The EasyMorph Data Quality Toolkit (and data contracts)

Data quality is a huge problem for just about every business. Human beings make mistakes. Business systems don’t always validate the data on entry. Data transformation logic might not account for every possible scenario in the data. There are so many factors that can lead to bad data.

If you participated in or watched the recordings of our recent series of webinars on Data Quality, you’ll already have seen us talk about what Data Contracts are and seen a preview of a “Toolkit” we’ve been putting together to demonstrate how you can perform checks in your EasyMorph workflows to identify if the data meets a given Data Contract.

If you missed the webinar, here is the relevant part which I’d highly recommend you watch before diving further into this post.

As outlined in the webinar, we’ve been testing the Toolkit with a handful of customers over the last few months, and we’re ready to open it up to a wider audience. However, this is still a work in progress and there are lots more we’d like to do to improve it going forward. The end goal would be for us to bake the functionality into EasyMorph so that anyone can easily define a Data Contract and test a dataset against it.

The main reason we want to make this available now is to not only test it more, but also to get your feedback, suggestions and improvements. The value of the collective hive mind that is all of you will no doubt have many ideas we’ve never even considered.

The toolkit is a Zip file containing the following files:

  • ExampleDataSet.dset - An example EasyMorph Dataset which contains example data quality problems. The dataset is based on the EasyMorph Inc5000 example that ships with EasyMorph Desktop.
  • DataContract-Example.xlsx - An example data contract definition for the sample data set
  • TestDataContract.morph - The main brains of the toolkit. It can be called from any other EasyMorph project, be passed a table and the path to the data contract file it should be tested against and it will perform all of the required checks and pass back a set of results. Think of it like a black box. You don’t need to understand how it works internally, just that it will test your data to see if it meets the requirements in the contract.
  • Example-DataTest.morph - A simple project showing how you can test a set of data. It loads in the example dataset, passes it to the TestDataContract morph along with the example data contract file and shows you the results.
  • Example-CustomCheck.morph - An example of performing a simple custom check which can then be listed in the Data Contract and which will then be called by the CheckDataContract.morph automatically

You can download the Toolkit here: EM Data Quality Toolkit v0.4-Beta.zip (271.1 KB)
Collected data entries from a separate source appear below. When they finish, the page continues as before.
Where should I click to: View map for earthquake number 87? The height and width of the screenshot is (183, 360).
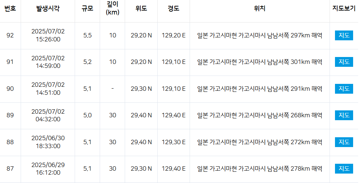tap(344, 168)
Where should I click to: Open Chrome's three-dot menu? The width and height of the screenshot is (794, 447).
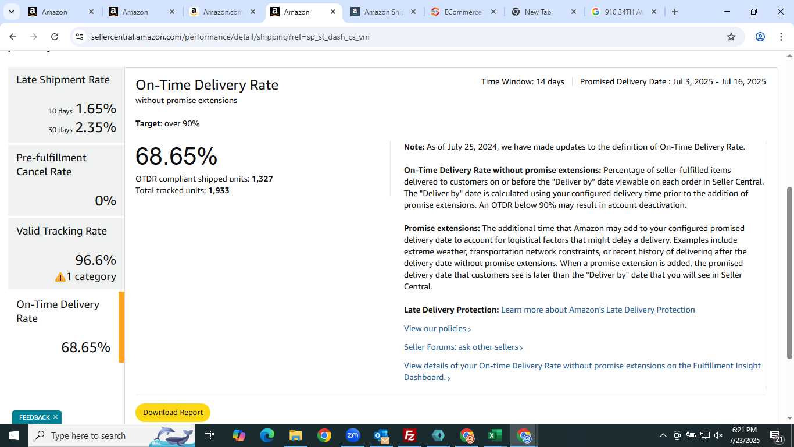(780, 37)
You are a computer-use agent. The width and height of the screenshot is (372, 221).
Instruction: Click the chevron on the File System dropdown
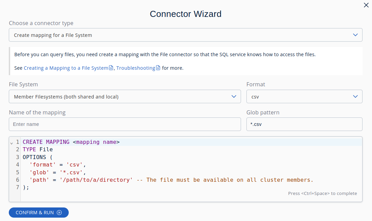(x=234, y=96)
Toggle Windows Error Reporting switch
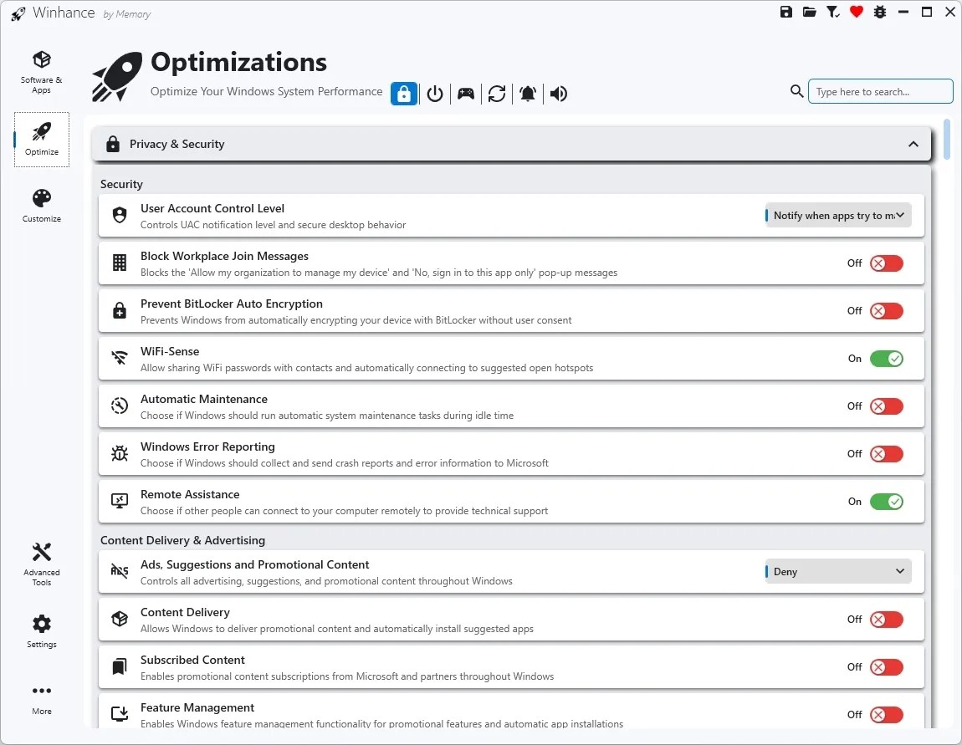This screenshot has width=962, height=745. click(886, 453)
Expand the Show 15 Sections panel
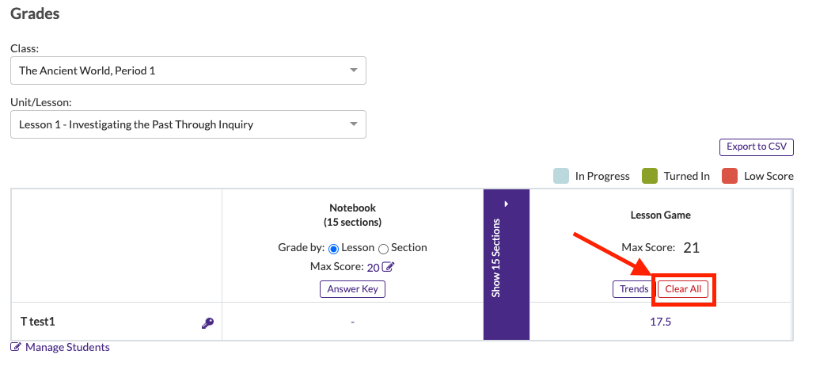Viewport: 816px width, 366px height. pos(497,257)
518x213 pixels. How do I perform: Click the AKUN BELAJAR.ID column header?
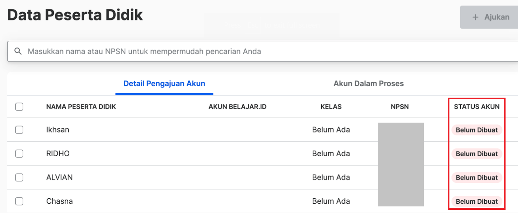[238, 107]
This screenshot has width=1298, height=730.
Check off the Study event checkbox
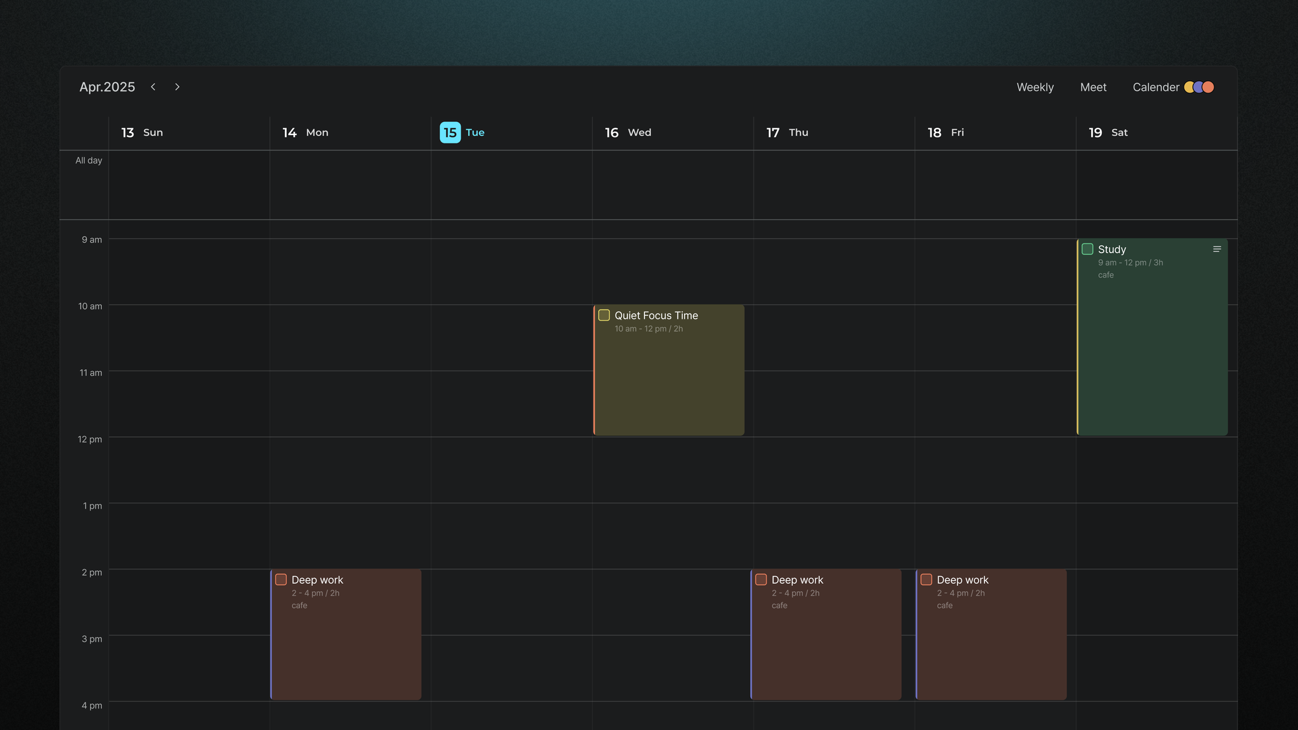point(1088,249)
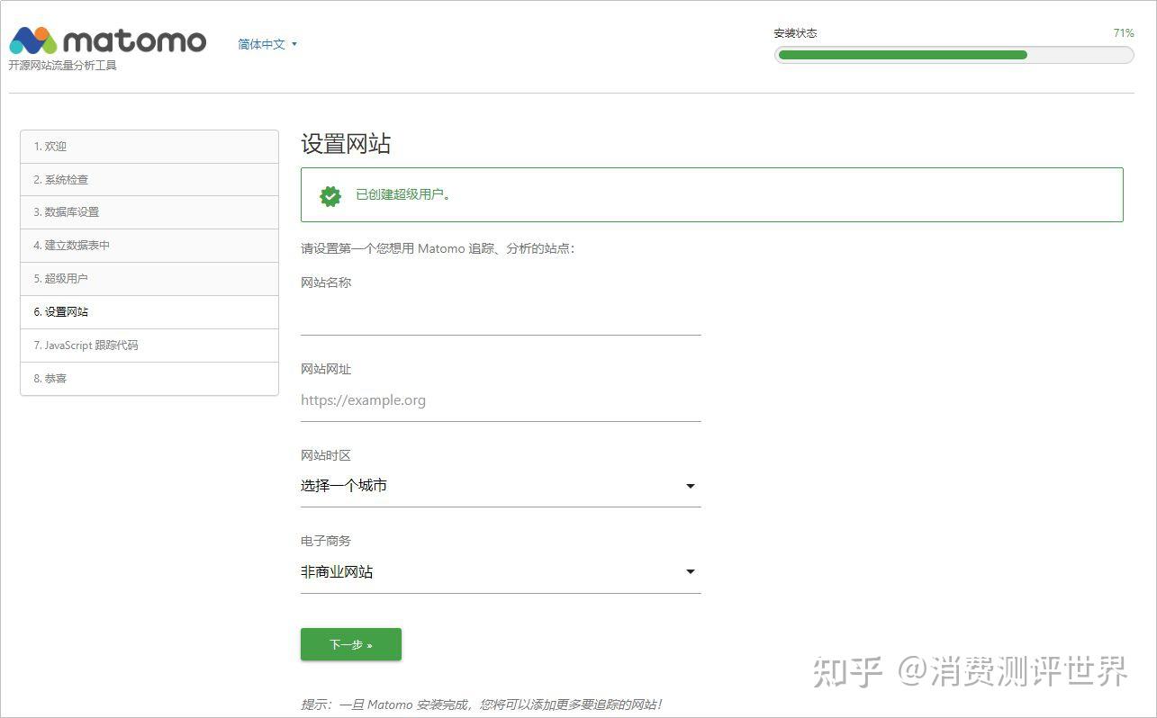Open the 简体中文 language dropdown
The image size is (1157, 718).
coord(261,44)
Currently, it is capable of the following types of data quality checks:

  • Data Type - Number, Text, Date Number, Date Text, Timestamp Number, Timestamp Text and Any (AKA Mixed)
  • Empty Values - is the field allowed to contain empty values or not?
  • Uniqueness - are all the values expected to be unique or are duplicates allowed?
  • Numbers within range - if the value is numeric, what range is permitted?
  • Integers only - are numeric values expected to be integers only
  • Text length within range
  • Dates within range (for both Date Number and Date Text)
  • Values only in acceptable list - specify a list of acceptable values and check if any value exists in the data which is not in the list.
  • Text format - check that values meet a required format defined using a regular expression (e.g. are my company codes always the correct format?)
  • Custom checks - Build your own check .morph files to perform any bespoke checks you might need.

Watch the video below that explains how exactly use the sheets with data contracts to define data quality checks:

As stated, this is very much an early beta release and so documentation is a little lacking. There are however lots of notes in the example data contract Excel file which will hopefully help. There are also a lot of comments and annotations in the morph files which will hopefully help you to understand how you can use it. And of course, if you get stuck, come ask here on the EasyMorph Community and we’ll point you in the right direction.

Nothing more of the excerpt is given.